Bien que l’activité économique ne soit pas en chute libre, le PIB de la Zone euro s’est néanmoins contracté de -0,1 % t/t(5) dans un contexte de taux d’intérêts toujours plus élevés, d’une demande extérieure faible et des effets persistants du choc des prix de l’énergie. La croissance en France (0,1 %), en Espagne (0,3 %) et en Belgique (0,5 %) a été contrebalancée par une baisse de l’activité en Irlande (-1,8 %), en Autriche (-0,6 %), au Portugal (-0,2 %) et en Allemagne (-0,1 %), alors que la croissance italienne a marqué le pas après la forte contraction observée au deuxième trimestre.

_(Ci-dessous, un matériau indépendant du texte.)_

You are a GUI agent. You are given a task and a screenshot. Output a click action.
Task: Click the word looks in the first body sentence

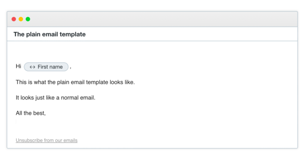coord(116,82)
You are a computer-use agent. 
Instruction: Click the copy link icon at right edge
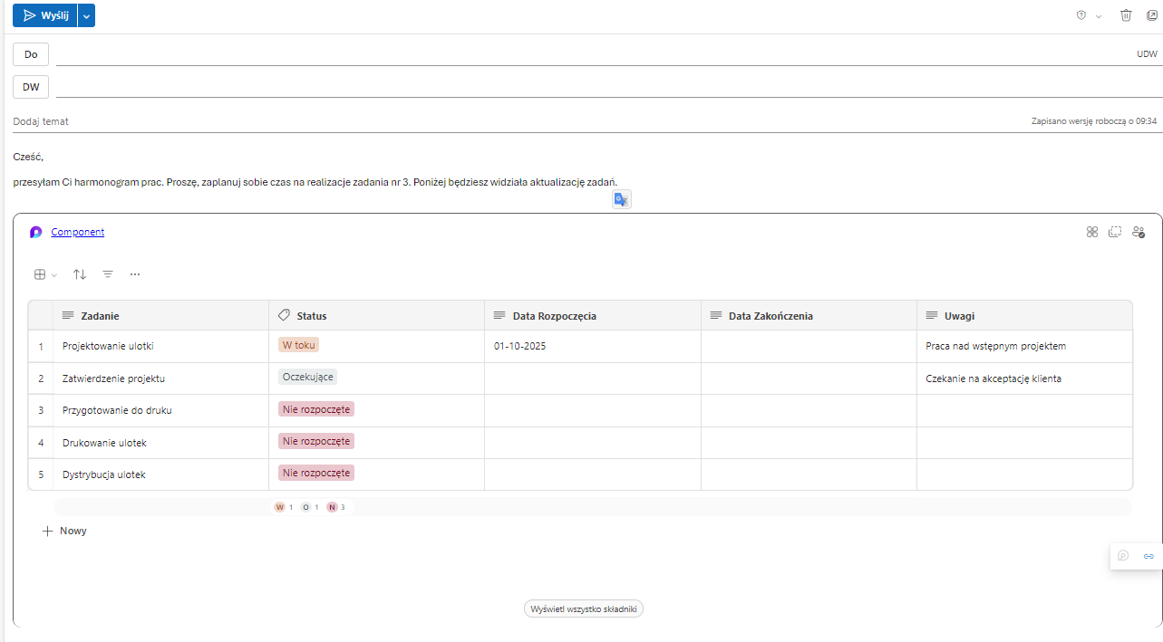tap(1148, 556)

… mais la surperformance américaine sera mise à l’épreuve

À l’inverse, le PIB américain a augmenté de 1,2 % t/t – ou de 4,9 % t/t annualisé(6) – soit le rythme le plus rapide depuis 2021. L’investissement des entreprises a chuté pour la première fois en deux ans en raison d’une baisse des dépenses d’équipement, de même que les exportations nettes. Cependant, la demande des ménages est restée étonnamment résiliente. Par ailleurs, les stocks des entreprises et les dépenses publiques ont également apporté des contributions positives non négligeables à la croissance.

Toutefois, cette surperformance américaine s’explique en grande partie par des facteurs temporaires. En premier lieu, la contribution des dépenses publiques au cours des derniers trimestres a été deux fois plus importante par rapport à sa moyenne pré-pandémie. De plus, jusqu’à récemment, le déficit budgétaire a doublé, ce qui a également permis d’accompagner la croissance américaine. Toutefois, l’accord sur le plafond de la dette adopté plus tôt dans l’année, combiné au prochain budget actuellement débattu au Congrès, vont vraisemblablement inverser la tendance récente de la contribution des dépenses publiques au PIB.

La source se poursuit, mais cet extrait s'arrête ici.